Die Bodenkultur - Journal for Land Management, Food and Environment


The effect of keeping fattening pigs in groups on fully slatted floor and in danish boxes with straw litter at different environmental temperatures on growth rate, food conversion and carcass quality


Within seven replications 220 fattening pigs were kept in two separated rooms prepared far different thermal conditions, one of them heated to about 20 °C at the beginning with the temperature gradually declining to 15 °C: the other one not heated during the winter replications with temperatures of about 12 to 15 °C at the beginning, then declining to 8 to 13 °C within a few weeks with naturally fluctuating circadian sinusoidal variations, minimal temperatures going down sometimes to 3 °C. In each room two different boxes for eight pigs were installed. One box had a fully slatted floor, the other one being a type of danish box with resting area being littered by chopped straw (0.2 kg/pig and day). The animals were fed restrictively, metabolizable energy supply was 1.47 MJ/kg W" at 25 kg lifeweight gradually declining to 1,13 MJ/kg W" at 100 kg (W" = metabolical weight= kgO.75) . The food supply of the pigs in the cold housed group with straw was 11 % (0.2 kg/day) less than that of the other animals due to a malfunction of the feeding station not detected by the control pe and not perceived on time.

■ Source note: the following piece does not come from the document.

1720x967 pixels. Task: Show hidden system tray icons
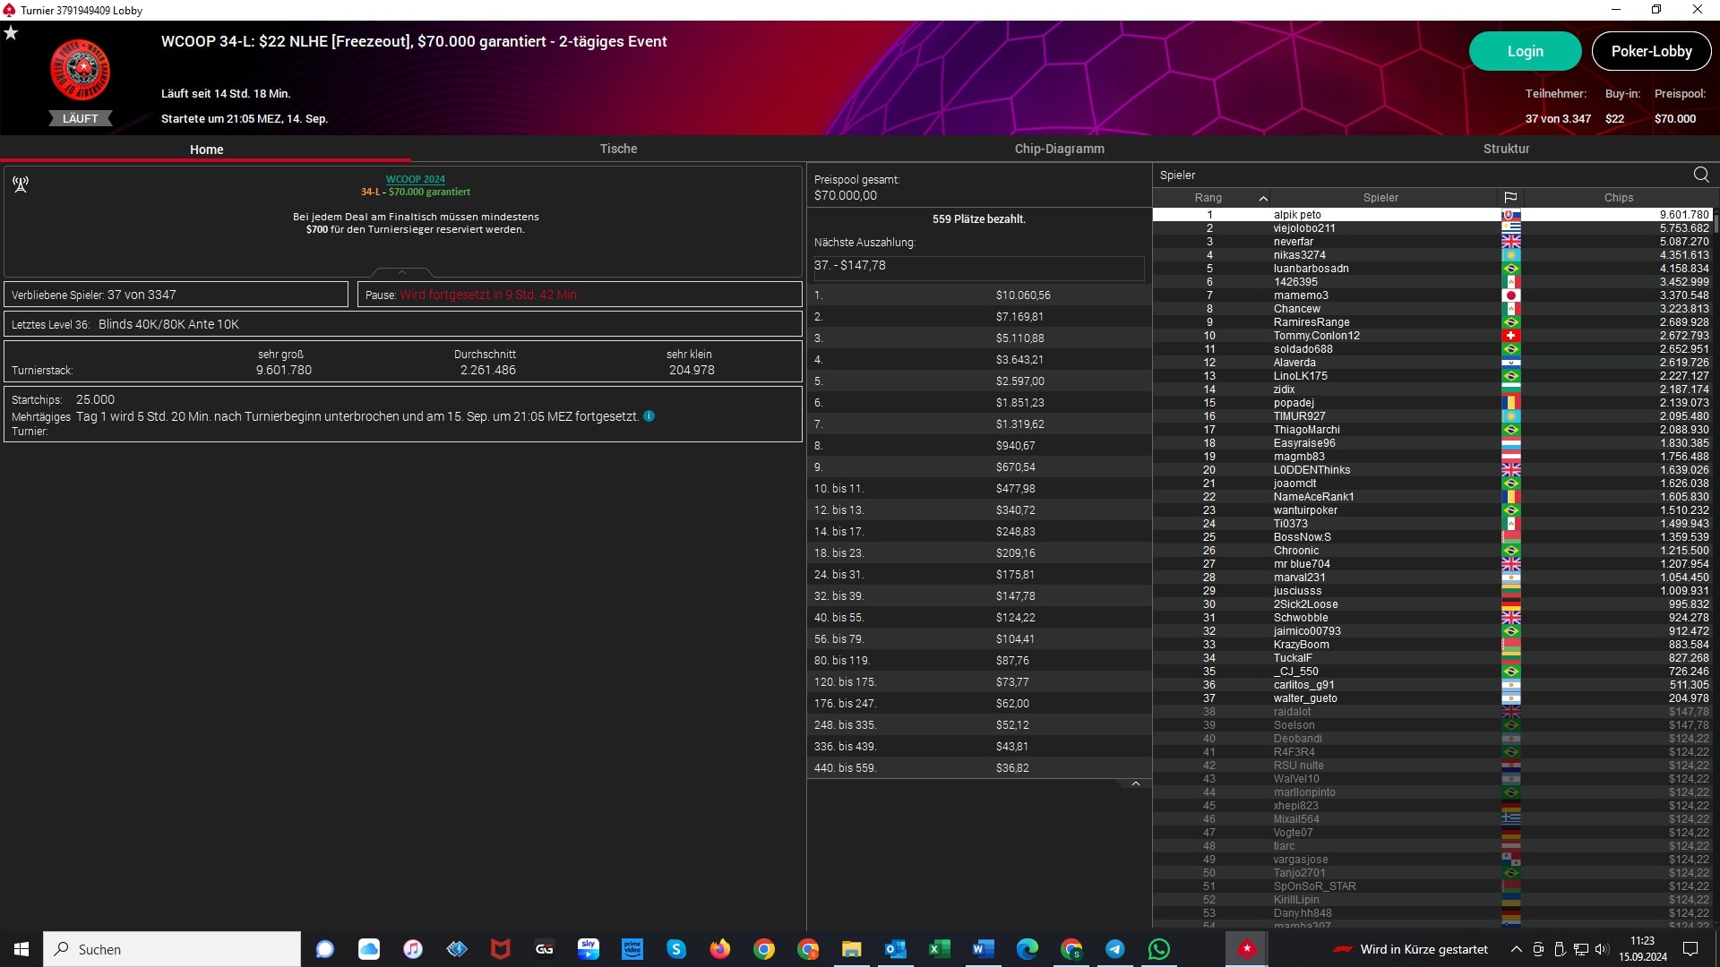pos(1516,949)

Daily gain of the warm housed pigs with straw litter was 45 g higher compared with the animals on slatted floor at same temperatures. In the cold room this difference was even 97 g. The mean superiority of the littered boxes over the year was 72 g. With 11 % less food intake, the cold housed pigs with straw showed some daily gain, same length of fattening period and slightly better food conversion than warm housed animals on slatted floor. Straw has various beneficial effects not only thermal ones.

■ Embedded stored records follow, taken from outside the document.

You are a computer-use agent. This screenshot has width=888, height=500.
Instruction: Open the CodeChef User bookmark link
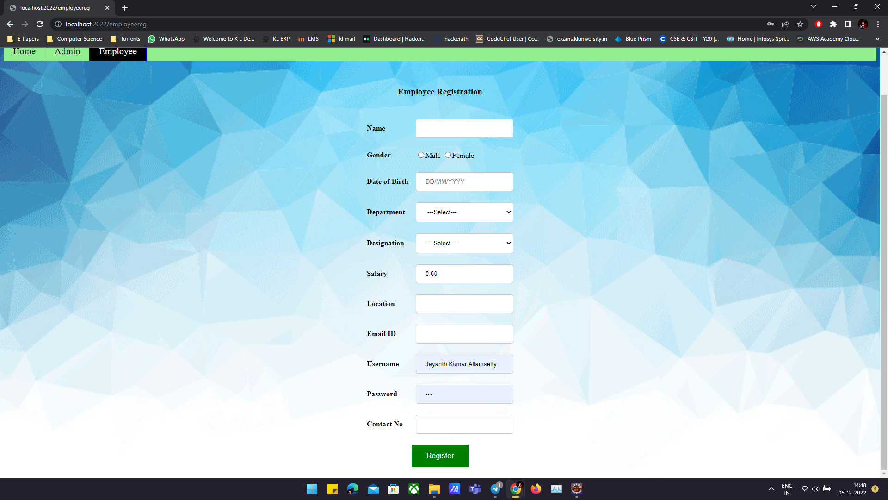(507, 39)
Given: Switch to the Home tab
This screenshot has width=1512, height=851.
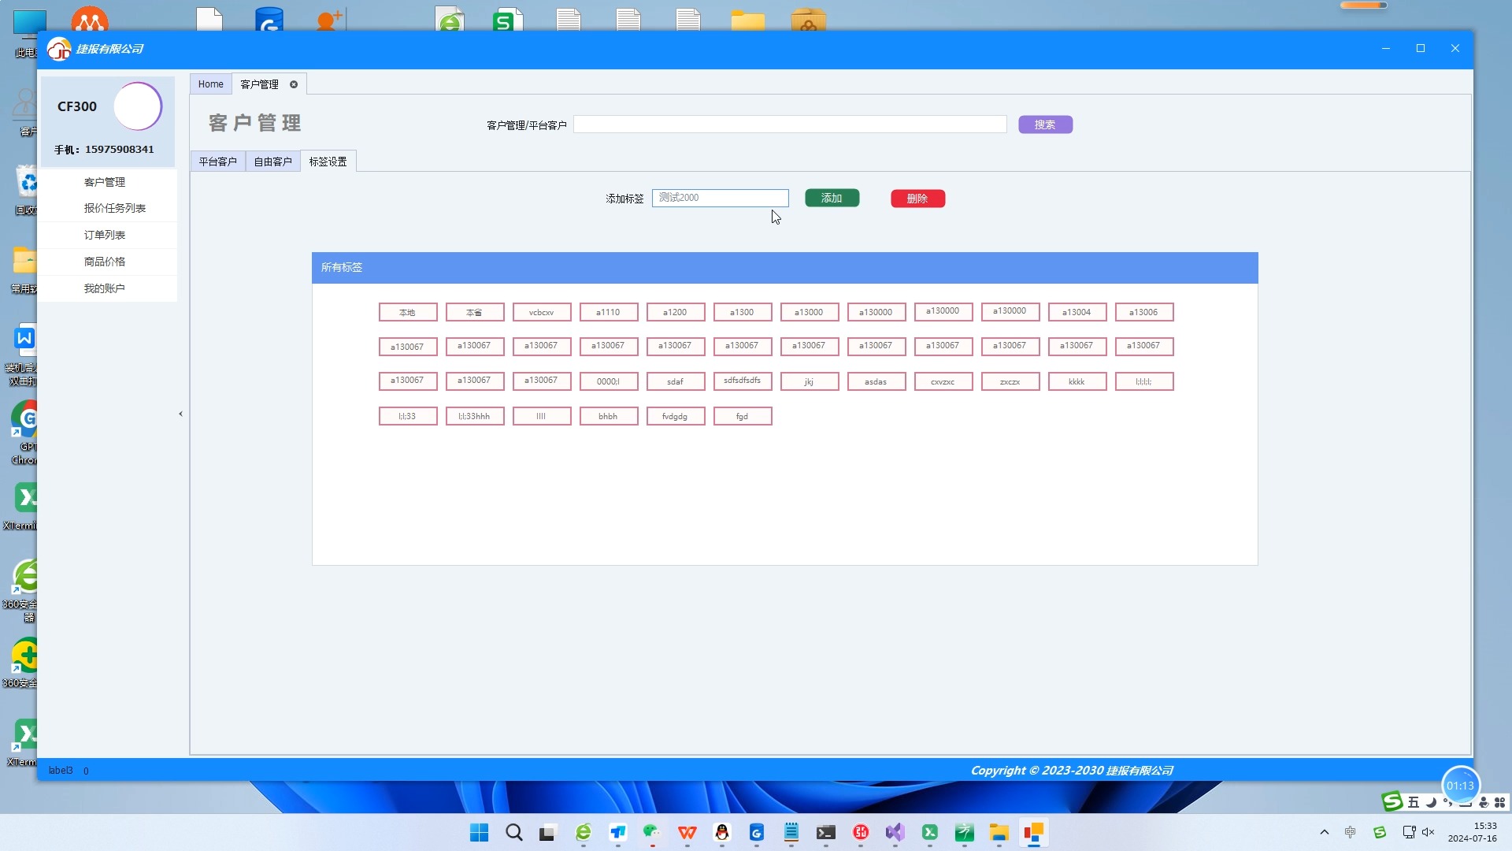Looking at the screenshot, I should [x=210, y=84].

There were no differences between the groups at most of the criteria of carcass quality except the percentage of loin area, which was significantly smaller in the pigs housed cold on slatter floor. Alls pigs on slatted floors had significantly shorter body lengths than those with straw probably caused by unnormal lying behaviour on the belly. Pigs on slatted floors showed a significant higher frequency of technopathies, especially alterations of joints (lamness) and injuries of the integument.

Better growth rates of animals kept with straw, the possibility to avoid heating costs and new housing systems which need very small amounts of straw, e. g. "straw-flow-systems" or systems with closed nest boxes, give the possibility to combine welfare aspects of the pigs with economic improvement of production.

Key-words: fattening pigs, growthrate, food conversion, ambient temperature, housing conditions.